Sciences Po est une entité juridique complexe et hybride : comme vous le savez, la dénomination « Sciences Po » désigne l’ensemble composé d’une fondation nationale et d’une école. La Fondation Nationale des Sciences Politiques (FNSP) est une fondation de droit privé reconnue d’utilité publique, à laquelle est confiée la gestion de l’Institut d’Etude Politique, considéré comme un « grand établissement » (Etablissement Public à caractère Scientifique, Culturel et Professionnel).

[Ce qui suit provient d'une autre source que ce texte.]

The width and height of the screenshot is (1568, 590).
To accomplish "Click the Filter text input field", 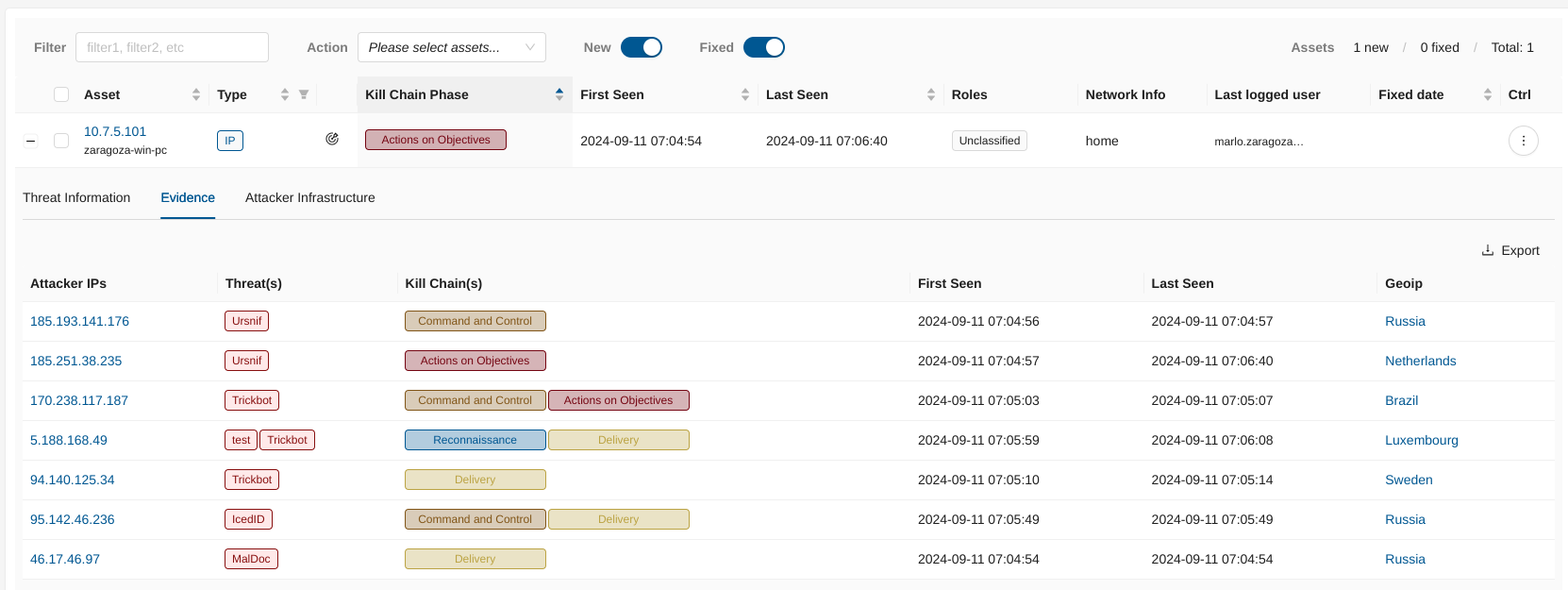I will [x=172, y=47].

Cet ensemble que l’on nomme Sciences Po est en soi un imbroglio juridique, qui lui a permis de toujours garder une grande indépendance dans son fonctionnement. En revanche, si la part du financement public de l’école a diminué ces dernières années, au profit de financements privés, celle-ci est toujours majoritaire (elle était de 57% en 2010).

Alors Sciences Po, est-elle une école publique ou privée ? Pour Paul Bernardet, président de l’UNEF Sciences Po, et Maxence Mély président du MET Sciences Po, notre établissement est avant tout une grande école, publique, qui doit faire preuve d’une certaine transparence à l’égard de ses usagers, nonobstant les frais d’inscription élevés et les financements privés. Les syndicats majoritaires ont exprimé leur désir de voir les étudiants s’intéresser au fonctionnement de leur école. D’un point de vue intellectuel il est vrai que l’exemple des statuts juridiques de Sciences Po, est tout à fait intéressant pour une école qui forme entre autres de futurs administrateurs et gestionnaires du domaine public. Alors nous avons joué le jeu. Que nous dit l’administration de Sciences Po sur son propre fonctionnement ? Nous nous sommes rendus sur le site internet présentant l’école, afin d’obtenir des réponses.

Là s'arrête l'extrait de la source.